Williams, with eight victories, and Ferrari, with five, between them dominated the season, despite the fact that their cars’ actual designers were not on hand to help with development through the year, Adrian Newey having left Williams for McLaren, and john Barnard quitting Ferrari for Arrows.
McLaren whose last victory prior to this season was scored by Ayrton Senna on his last drive for the team, at Adelaide back in 1993 won three races, and perhaps there should have been more, Mercedes engine failures robbing Mika Hakkinen of probable victory at Silverstone and the Al-Ring, and of certain triumph at the Nurburgring. It was an irony that Hakkinen’s long-awaited first win should have been handed to him by Villeneuve on the final lap at Jerez, but none could deny that some good fortune was his due.
David Coulthard, winner at Melbourne and Monza, was superb when the mood was on him, but also had days when his presence in a race went virtually unnoticed. In that respect, DC’s form mirrored that of his team, sometimes hugely competitive, sometimes rather less so.
For the paddock in general, the most pleasurable victory of 1997 was that scored by Gerhard Berger at Hockenheim, the first and only triumph for Benetton-Renault since Schumacher’s departure two years ago. It was not simply that Berger had long been far and away the best-liked driver in the business, but that this win, as conclusive as any the season produced, came after a nightmarish time for Gerhard, during which he missed three races due to health problems, and also had to cope with the loss of his father in a aircraft accident.
As team principal Havio Briatore left Benetton, and Formula One, at the end of the season, so also Berger decided to retire, after 13 seasons at the top. For many, he was about the last free spirit in Grand Prix racing, and his longtime team-mate and friend Jean Alesi must now take up the mantle.
Once again Jordan went through a Formula One season without winning, but at least the Peugeot-powered cars were usually competitive in 1997, and had the team enjoyed the services of an experienced driver, that breakthrough victory might well have come.

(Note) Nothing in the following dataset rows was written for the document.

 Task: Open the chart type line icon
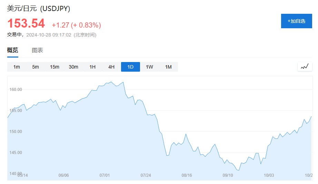click(305, 67)
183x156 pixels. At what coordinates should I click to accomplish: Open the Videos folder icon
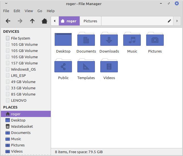109,66
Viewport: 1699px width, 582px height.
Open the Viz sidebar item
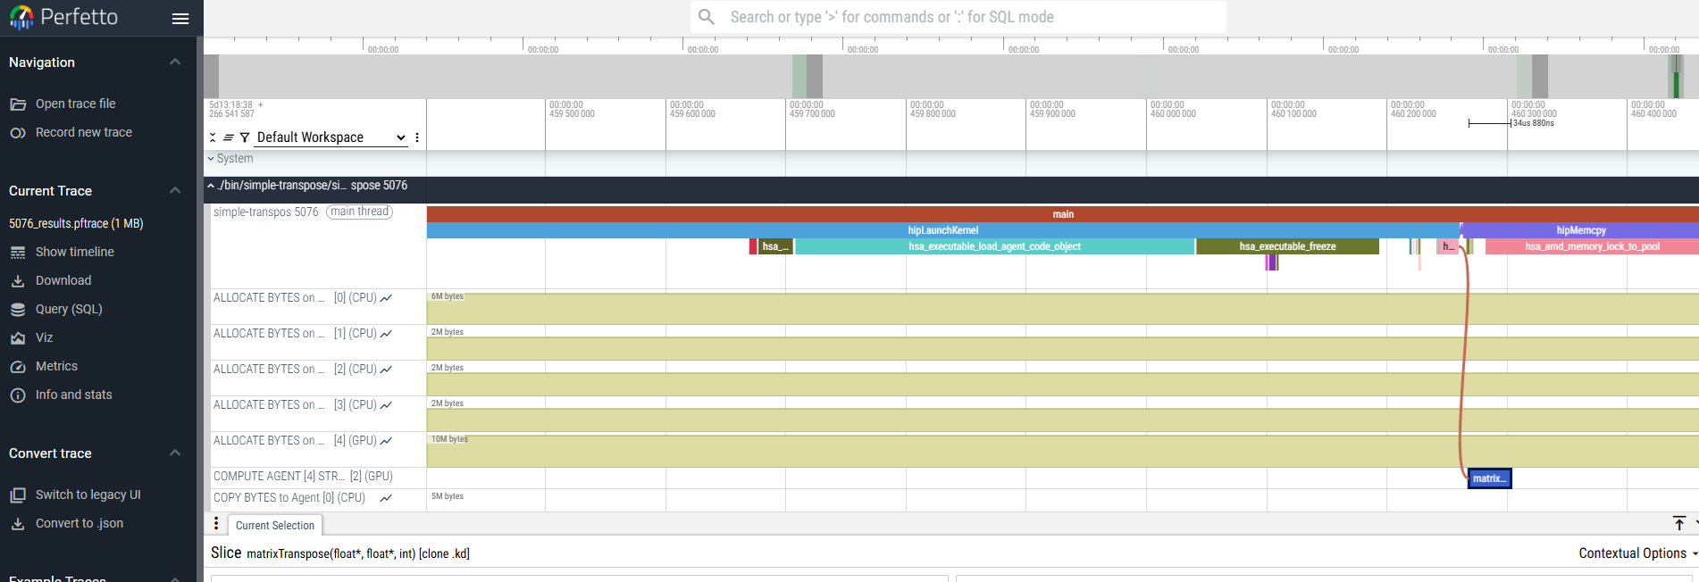coord(44,338)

As it was, Giancarlo Fisichella while not the Second Messiah some have suggested gave a generally fine account of himself, and looks like the best young Italian for a generation. While sometimes no quicker than Ralf Schumacher, he clearly had the edge on grey cells and, when it came to charm, was comfortably ahead, too.
In all truth, close fight for the World Championship notwithstanding, one could not describe this as a vintage year for Formula 1, for although it contained elements of greatness, and one or two of genius, rather too many races were processional, and a handful downright soporific. Perhaps the major rule changes for 1998, while serving undoubtedly to disfigure the appearance of the Grand Prix car, will yet encourage racing, to the point that pit stops cease to be the only realistic way of making places.
In the meantime, though, let us celebrate the fact that Villeneuve beat Schumacher and, more to the point, that he did it by passing him on the track. Cleanly.